Posted on April 20 2020Image for how long does it take to digest food
Image of different foods and their digesting time for humans

About Eating and Sleeping

You might wonder, how does eating affect sleep? If you chow down too soon before going to bed it can cause heartburn and acid reflux. Indigestion often happens from overeating, eating too fast, or eating foods high in fat. Try to give your body enough time to fully digest your food before sleeping. Eating smaller meals and sticking to foods that digest more quickly can help.

Process of Digestion

The digestion process starts with ingestion. When you take in food, it gets physically broken down into smaller pieces by your teeth. Your salivary glands are triggered and saliva is released to moisten and lubricate the food.

This is where the fun begins. Your swallowing kicks in and moves the food from your mouth into your esophagus. Contractions from a muscle called the peristalsis transports the food down this tube and into another, more familiar muscle, the stomach.

Your stomach churns your food and mixes it with naturally produced bodily chemicals. Gastric juices, acidic fluids, and enzymes breakdown your food at a molecular level and turns it into a creamy paste called chyme.

At the bottom of your stomach, there’s a little gateway called the pyloric sphincter which control the entry of the chyme into your intestine.

At the start of your small intestine, fluids lubricate the chyme and neutralize its acidity.

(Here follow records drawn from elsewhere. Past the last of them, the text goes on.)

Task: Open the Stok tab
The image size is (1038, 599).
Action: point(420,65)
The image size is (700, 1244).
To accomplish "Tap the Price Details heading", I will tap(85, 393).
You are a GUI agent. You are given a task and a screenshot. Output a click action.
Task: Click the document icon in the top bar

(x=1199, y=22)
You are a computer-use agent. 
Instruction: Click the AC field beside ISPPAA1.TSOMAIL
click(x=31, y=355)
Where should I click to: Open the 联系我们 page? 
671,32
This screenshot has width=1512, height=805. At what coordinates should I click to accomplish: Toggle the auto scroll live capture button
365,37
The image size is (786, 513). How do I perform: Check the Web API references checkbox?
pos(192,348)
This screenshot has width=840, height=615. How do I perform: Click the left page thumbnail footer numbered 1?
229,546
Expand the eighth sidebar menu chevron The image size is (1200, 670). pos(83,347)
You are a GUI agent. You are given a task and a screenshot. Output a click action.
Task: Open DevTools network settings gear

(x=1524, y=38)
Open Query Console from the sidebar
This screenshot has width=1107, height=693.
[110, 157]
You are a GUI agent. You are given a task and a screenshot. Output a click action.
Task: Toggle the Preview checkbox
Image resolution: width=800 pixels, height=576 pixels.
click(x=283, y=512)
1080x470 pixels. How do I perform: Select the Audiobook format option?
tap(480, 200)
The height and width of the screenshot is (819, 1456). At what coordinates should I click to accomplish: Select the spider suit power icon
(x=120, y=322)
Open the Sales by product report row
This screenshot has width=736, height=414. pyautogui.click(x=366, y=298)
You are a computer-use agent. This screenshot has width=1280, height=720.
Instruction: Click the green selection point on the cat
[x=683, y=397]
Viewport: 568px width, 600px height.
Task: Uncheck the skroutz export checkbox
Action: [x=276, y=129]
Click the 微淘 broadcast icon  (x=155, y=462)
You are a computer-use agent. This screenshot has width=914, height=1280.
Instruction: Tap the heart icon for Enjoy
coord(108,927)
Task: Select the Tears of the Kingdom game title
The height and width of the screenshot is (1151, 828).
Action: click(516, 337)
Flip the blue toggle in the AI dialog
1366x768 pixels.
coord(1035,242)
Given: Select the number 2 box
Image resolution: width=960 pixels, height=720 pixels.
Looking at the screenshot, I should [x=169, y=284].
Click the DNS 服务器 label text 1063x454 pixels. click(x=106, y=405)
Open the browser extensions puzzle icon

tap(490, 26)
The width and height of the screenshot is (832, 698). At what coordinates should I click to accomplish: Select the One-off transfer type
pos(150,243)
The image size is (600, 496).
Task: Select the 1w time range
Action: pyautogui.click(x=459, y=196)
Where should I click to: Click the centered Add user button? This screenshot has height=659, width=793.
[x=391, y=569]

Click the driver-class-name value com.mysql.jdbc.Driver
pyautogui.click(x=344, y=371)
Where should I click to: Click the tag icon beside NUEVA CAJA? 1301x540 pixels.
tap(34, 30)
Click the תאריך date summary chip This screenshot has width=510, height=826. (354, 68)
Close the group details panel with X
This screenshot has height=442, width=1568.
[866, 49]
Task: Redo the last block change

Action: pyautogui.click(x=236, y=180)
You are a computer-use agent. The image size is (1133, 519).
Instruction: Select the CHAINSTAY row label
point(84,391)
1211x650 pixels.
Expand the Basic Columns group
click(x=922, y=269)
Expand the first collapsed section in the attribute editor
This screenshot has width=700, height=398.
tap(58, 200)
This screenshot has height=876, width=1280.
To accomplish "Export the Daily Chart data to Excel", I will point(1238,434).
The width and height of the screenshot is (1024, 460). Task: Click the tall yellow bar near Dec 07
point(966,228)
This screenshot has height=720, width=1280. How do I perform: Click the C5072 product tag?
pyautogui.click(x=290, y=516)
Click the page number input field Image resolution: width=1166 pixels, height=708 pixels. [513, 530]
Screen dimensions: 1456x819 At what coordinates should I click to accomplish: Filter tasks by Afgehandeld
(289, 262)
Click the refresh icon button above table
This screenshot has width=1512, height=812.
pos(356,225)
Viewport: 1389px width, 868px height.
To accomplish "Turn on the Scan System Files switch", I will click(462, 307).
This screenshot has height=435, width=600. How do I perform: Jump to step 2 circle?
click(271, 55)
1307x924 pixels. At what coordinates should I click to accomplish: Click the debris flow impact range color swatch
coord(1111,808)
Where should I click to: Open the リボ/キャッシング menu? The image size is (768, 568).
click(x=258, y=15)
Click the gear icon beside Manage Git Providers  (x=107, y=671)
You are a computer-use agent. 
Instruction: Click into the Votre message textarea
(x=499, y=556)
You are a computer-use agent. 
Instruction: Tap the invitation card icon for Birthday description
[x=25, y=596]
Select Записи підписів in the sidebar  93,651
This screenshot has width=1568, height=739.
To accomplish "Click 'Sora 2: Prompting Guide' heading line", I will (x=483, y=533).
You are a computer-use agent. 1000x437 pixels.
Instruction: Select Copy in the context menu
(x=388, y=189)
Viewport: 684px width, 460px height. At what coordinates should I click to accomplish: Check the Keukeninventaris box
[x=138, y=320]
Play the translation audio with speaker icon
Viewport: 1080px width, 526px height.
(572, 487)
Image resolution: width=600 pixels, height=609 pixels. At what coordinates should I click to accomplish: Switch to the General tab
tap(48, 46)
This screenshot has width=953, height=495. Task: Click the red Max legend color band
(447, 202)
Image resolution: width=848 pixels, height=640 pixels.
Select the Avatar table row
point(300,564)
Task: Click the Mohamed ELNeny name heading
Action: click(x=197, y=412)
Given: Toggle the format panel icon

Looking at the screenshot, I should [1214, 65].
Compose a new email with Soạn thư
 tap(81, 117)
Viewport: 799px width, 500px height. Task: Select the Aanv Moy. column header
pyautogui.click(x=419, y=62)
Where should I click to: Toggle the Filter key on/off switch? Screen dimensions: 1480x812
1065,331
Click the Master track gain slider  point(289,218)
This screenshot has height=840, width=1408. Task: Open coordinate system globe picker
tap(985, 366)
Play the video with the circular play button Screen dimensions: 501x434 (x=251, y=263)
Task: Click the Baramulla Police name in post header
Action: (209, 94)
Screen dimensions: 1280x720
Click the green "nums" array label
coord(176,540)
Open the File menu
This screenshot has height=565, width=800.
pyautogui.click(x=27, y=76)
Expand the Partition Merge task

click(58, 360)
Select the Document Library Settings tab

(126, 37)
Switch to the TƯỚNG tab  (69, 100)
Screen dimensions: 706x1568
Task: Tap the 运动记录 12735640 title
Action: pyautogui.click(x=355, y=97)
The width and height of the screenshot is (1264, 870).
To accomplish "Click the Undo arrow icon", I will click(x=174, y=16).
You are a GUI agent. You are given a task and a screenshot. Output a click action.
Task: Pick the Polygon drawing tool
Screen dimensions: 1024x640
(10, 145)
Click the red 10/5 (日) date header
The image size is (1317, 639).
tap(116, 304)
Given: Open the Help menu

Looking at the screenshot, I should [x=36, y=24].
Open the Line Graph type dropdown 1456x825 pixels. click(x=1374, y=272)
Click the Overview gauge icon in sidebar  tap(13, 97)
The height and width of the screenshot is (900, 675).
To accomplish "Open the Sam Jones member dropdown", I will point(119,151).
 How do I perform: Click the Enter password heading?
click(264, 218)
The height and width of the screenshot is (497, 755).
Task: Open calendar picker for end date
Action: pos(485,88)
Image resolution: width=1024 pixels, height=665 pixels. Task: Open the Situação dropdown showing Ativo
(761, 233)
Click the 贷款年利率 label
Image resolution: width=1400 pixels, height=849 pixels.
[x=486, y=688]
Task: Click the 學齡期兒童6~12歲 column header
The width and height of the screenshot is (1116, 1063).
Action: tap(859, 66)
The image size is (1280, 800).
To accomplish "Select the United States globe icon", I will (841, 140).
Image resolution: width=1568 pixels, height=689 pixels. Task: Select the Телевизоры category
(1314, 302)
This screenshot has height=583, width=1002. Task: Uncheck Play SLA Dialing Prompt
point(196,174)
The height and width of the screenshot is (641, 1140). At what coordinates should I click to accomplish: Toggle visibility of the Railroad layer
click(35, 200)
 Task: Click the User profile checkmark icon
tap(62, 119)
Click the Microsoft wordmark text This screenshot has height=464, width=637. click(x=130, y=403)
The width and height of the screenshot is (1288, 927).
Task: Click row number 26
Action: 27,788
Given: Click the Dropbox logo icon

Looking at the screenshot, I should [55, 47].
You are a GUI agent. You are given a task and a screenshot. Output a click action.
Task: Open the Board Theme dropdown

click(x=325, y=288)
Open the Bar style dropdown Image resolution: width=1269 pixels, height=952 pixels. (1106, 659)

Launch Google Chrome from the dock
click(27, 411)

Enzymes further break the chyme down and digest the proteins, fatty acids, and carbohydrates present. These smaller molecules are then able to absorbed by the body into the bloodstream.

After all the useful stuff, like vitamins, minerals, and nutrients, are absorbed from the food, what’s left are watery, indigestible components of the food. Those components are passed into the large intestines.

The large intestines then extract water and electrolytes from the indigestible food matter. And then send it further down the tube. Which sends a response for your body to head to the bathroom.

What to Eat Before Sleep To Protect Your Digestion

You shouldn’t eat heavy meals before bed, but if you need to eat right before you sleep then there are a couple of foods in particular you may want to avoid.

The foods with the longest time to digest are bacon, beef, lamb, whole milk hard cheese, and nuts. These foods take an average of about 4 hours for your body to digest.

The digestion process still occurs even when asleep. Which means our digestive fluids and the acids in our stomach are active. So when you lie down to sleep after eating, those acids and the food press up against the bottom of your esophagus, putting you at risk to feel heartburn, acid reflux, and indigestion.

If you do decide to eat before bed, you would want to eat foods that digest quickly and easily to lower the risk of encountering those issues: such as eggs, seafood, vegetables and fruits.

Important Note About this Infographic

This infographic represents the time it takes various foods to empty from the stomach. This does not represent the full digestion cycle (which often takes between 24–72 hours; here’s more information on that). Like almost anything related to health, these times will vary significantly based on age, gender, the unique capabilities of your digestive tract, and a host of other factors. The data sources for this graphic come from fitness websites, not peer-reviewed scientific journals, so take this with a grain of salt (which will take approximately 13.6 minutes to digest…).